Dokumentauszug:
Vor 70 Jahren wurden bis zu 22.ooo polnische Menschen („die Elite“) dort in und bei Katyn getötet. Nun starb ein sehr kleiner Teil der heutigen Elite (bis zu 100 Menschen – viele Militärs) wiederum auf der Anreise nach und in der Nähe von Katyn. Die Schuld wird – und es wird von „Schuld“ ganz ausdrücklich gesprochen – dem Piloten gegeben: er habe sich den Aufforderungen der Fluglotsen „widersetzt“, nach Minsk oder Moskau auszuweichen.
Alle sind es zufrieden: es war kein CIA-Komplott und kein Komplott des russischen Geheimdienstes, der früher KGB hieß und nunmehr immer wieder umbenannt wird, was Spuren verdeckt. Auch FIS, das eingestrichene F, war schon einmal der offiziellen Name, ist es vielleicht sogar- die Kreml-Watchers werden es wissen – bis demnächst immer noch.
Es war also ein Pilotenfehler. Aber warum versucht ein Pilot drei- oder viermal einen Landeanflug, von dem alle abraten und der unter keinem guten meteorologischen Stern steht. Kein Pilot der Welt täte das, es sei denn, das Wetter wäre im Begriff, sich gerade zu bessern – was es nicht war.
Vielleicht war nicht der Pilot schuld. Vielleicht wollte er das, was er tat, nicht tun, weil er das, was er probierte, nur tun musste – getrieben, genötigt, gezwungen von seinem prominenten Gast.

Material:
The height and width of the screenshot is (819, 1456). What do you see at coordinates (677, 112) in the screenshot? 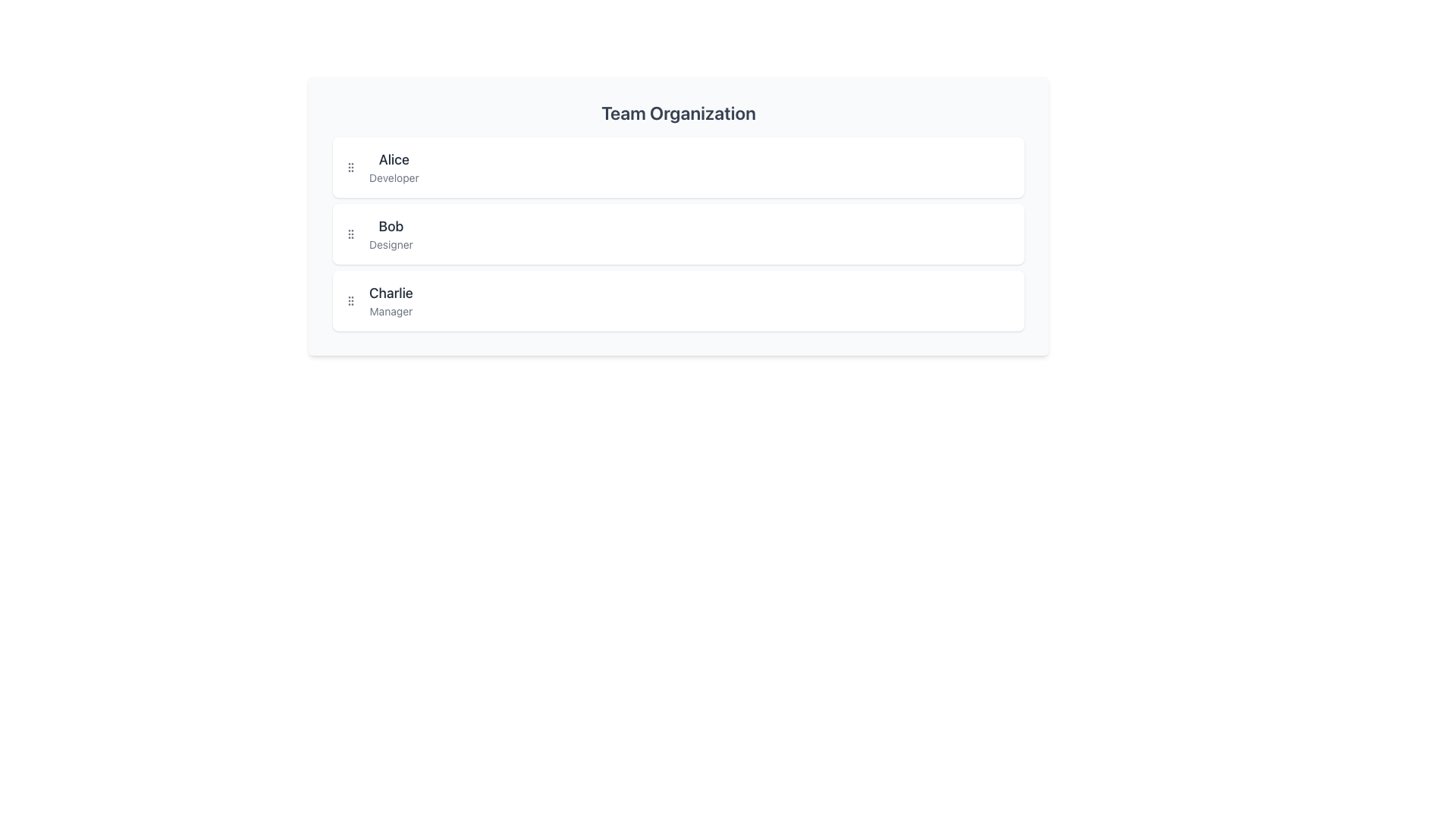
I see `the heading element that serves as the title for the section above the list of team members` at bounding box center [677, 112].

Zu erledigen: Gib den Abschnitt aus dem Dokumentauszug oben wortgetreu aus, beginnend mit „Alle sind es“ und fortlaufend bis einschließlich „seinem prominenten Gast.“.

Vollständige Antwort:
Alle sind es zufrieden: es war kein CIA-Komplott und kein Komplott des russischen Geheimdienstes, der früher KGB hieß und nunmehr immer wieder umbenannt wird, was Spuren verdeckt. Auch FIS, das eingestrichene F, war schon einmal der offiziellen Name, ist es vielleicht sogar- die Kreml-Watchers werden es wissen – bis demnächst immer noch.
Es war also ein Pilotenfehler. Aber warum versucht ein Pilot drei- oder viermal einen Landeanflug, von dem alle abraten und der unter keinem guten meteorologischen Stern steht. Kein Pilot der Welt täte das, es sei denn, das Wetter wäre im Begriff, sich gerade zu bessern – was es nicht war.
Vielleicht war nicht der Pilot schuld. Vielleicht wollte er das, was er tat, nicht tun, weil er das, was er probierte, nur tun musste – getrieben, genötigt, gezwungen von seinem prominenten Gast.